- [Requirement]: Put the lines of the items into a numbered list, starting with the first line of the items and going on through the line containing "will click(912, 102).". Leave out any blank lines.

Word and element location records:
####################
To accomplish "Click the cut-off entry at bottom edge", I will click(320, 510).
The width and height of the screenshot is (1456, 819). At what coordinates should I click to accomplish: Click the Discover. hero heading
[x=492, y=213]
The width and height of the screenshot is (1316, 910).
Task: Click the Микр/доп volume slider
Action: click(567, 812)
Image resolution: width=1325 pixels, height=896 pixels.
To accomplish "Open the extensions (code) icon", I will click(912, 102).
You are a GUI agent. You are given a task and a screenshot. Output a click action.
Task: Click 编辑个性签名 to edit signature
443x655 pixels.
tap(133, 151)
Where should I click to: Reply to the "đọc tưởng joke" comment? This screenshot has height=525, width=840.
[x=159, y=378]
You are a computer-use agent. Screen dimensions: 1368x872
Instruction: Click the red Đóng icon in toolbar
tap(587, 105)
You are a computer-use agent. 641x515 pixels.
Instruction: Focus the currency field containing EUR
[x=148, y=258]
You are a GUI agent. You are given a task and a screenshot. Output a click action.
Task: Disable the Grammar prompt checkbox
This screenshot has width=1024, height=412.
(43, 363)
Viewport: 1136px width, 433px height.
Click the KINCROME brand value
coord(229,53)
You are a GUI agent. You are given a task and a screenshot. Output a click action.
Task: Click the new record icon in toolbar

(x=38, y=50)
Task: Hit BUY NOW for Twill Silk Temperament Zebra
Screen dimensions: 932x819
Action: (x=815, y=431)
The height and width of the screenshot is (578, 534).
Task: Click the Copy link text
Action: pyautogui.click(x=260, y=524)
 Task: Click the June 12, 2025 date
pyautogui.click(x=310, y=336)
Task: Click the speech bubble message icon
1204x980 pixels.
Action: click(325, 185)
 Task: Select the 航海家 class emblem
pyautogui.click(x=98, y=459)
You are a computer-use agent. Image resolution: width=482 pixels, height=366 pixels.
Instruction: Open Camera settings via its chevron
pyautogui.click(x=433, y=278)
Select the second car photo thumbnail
####################
- [Reply to the task]:
1. To accomplish "Click the cut-off entry at bottom edge", I will click(320, 510).
2. The width and height of the screenshot is (1456, 819). At what coordinates should I click to accomplish: Click the Discover. hero heading
3. [x=492, y=213]
4. The width and height of the screenshot is (1316, 910).
5. Task: Click the Микр/доп volume slider
6. Action: click(567, 812)
7. Image resolution: width=1325 pixels, height=896 pixels.
8. To accomplish "Open the extensions (code) icon", I will click(912, 102).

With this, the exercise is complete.